Zu dieser Spezies, die bis zu ihrem Lebensende in einem Kaisenhaus wohnen darf,  gehören Gunda und Wolfgang Golinski. "Ich bin hier 1954 geboren, meine Eltern hatten einen Eisenwarenladen, alle kannten sich", erzählt die Gastgeberin beim Kaffee in der guten Stube von einer wunderbaren Kindheit im Waller Reich der Kleingärtner. "Und im August war immer Lampionfest, aber im Dunkeln hatte kein Kind Angst, denn jeder hat auf jeden aufgepasst."  

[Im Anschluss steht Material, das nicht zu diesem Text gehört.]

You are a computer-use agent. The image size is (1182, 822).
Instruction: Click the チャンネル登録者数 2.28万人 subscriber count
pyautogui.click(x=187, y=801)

Alteingesessen und bekannt

Heute werfen Golinskis aus den Fenstern ihres vergleichsweise großen, gemauerten Siedlungshauses mit Garage und "wilden" Anbauten wie einer überdachter Veranda noch ein wachsames Auge auf das Grundstück schräg gegenüber. Dort steht ein deutlich kleineres "Behelfsheim", das ein Stück Bremer Nachkriegsgeschichte dokumentiert: das Kaisenhaus-Museum. "Wir sind die Hausmeister, sagen alle, weil wir es im Blick haben", plaudert Gunda Golinski schmunzeld aus, die sich mit ihrem Mann im Trägerverein sehr und überzeugt für das Museum engagiert.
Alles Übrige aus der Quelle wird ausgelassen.